The carriage takes the riders past exquisitely decorated homes in River Oaks. The children point out Rudolph, Santa Clauses, dangling Christmas lights, nativity scenes and trees where every last twig is wrapped.
It’s one of Brandi’s favorite Christmas traditions – taking a 2-hour horse-drawn carriage ride through River Oaks to look at lights. The Dowell family has done it every year for almost 10 years. Looking at elaborate Christmas-light displays in River Oaks is a long-time custom. Some holiday nights, drivers find themselves bumper to bumper, with a horse looking in their back window.
Brandi and her husband Brian, who both work in commodities, started with their four boys, Fletcher, now 12, Judson, 10, Dash, 8, and Watson, 6. Each year, they invite a family or two to join. The group brings hot chocolate and bundles up (or not) for the ride.
Melanie Rothwell and her husband Scott, 10-year-old twins Georgia and Ella, and Madeline, 8, often join them. They start out the night with fajitas at the Dowells’ home. “We meet at our house first for hot chocolate and eggnog or hot cider with rum,” said Brandi.
Lauren Teare, a realtor, and her attorney-husband Sean remember when they first got to join in the fun with then-3-year-old daughter Mimi and 3-month-old baby Beau. “Of course, when we showed up, Mimi was more excited about the horses than anything else,” said Lauren. “She didn’t understand we were going on a ride to see lights.”
It was a chilly night and since the carriage is not covered, Lauren brought blankets and wrapped up baby Beau. “The other kids weren’t cold. They were hanging off the sides, having the time of their lives,” said Lauren.

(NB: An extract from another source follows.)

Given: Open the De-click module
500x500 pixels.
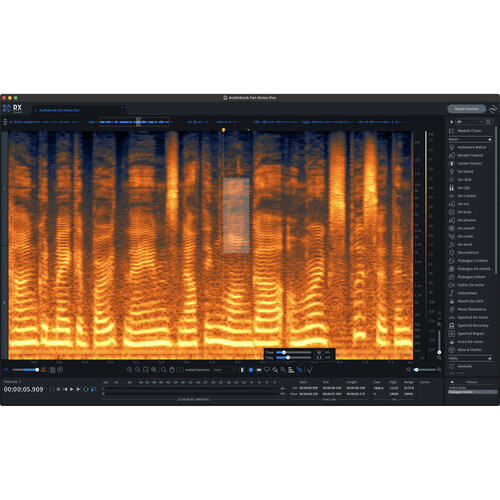Looking at the screenshot, I should pyautogui.click(x=464, y=179).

There’s a house somewhere in River Oaks that has a real Santa Claus in the front yard, greeting children on his lap. As the group rolled up to it, Mimi made the Santa sighting. “To turn the corner in a carriage and see Santa – it was magical for her,” said Lauren. “They have a big nice chair where he sits. That really is a gift that that family gives to the community.”

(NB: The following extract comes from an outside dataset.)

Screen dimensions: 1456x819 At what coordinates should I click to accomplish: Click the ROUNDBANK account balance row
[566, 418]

Brandi says they usually book the tour on a weeknight – although she says weekends are more fun, just busier. They’ve braved all sorts of Houston weather for the rides – from freezing temps to 80 degrees and rain. “I always joke with Brian that you can tell by the lights every year what oil prices are doing,” she said.
Rick Tatum, owner of Classic Carriage Company, is one of the carriage operators – he has been doing rides in River Oaks and other neighborhoods for about 12 years. He says it’s best to book in advance for a preferred date. “We try to make lifetime memories for families,” he said. He and his wife Barbara offer carriage rides for 6-12 or truck hayrides for up to 24.
Nancy Yardley planned a first-time carriage ride last December for her kids and grandkids. There were 11 total – including five kids from 18 months up to 7.
Nancy’s daughter-in-law, Kaitlin Yardley, recalled what a gift it was for the family. “I think it’s a perfect thing to do with grandparents,” said Kaitlin.
The family ate dinner at Nancy’s home before the carriage ride. “Of course, the kids all loved the horses,” said Kaitlin. She suggests bringing music, snacks and maybe a favorite stuffed animal or comfort blanket if you’re bringing a small child.
The holidays are a time of the year to celebrate traditions and enjoy time with family. While you could just load up in the car and drive down streets to look at lights, a car – no matter how loudly you turn up the holiday-music station – does not go clip clop.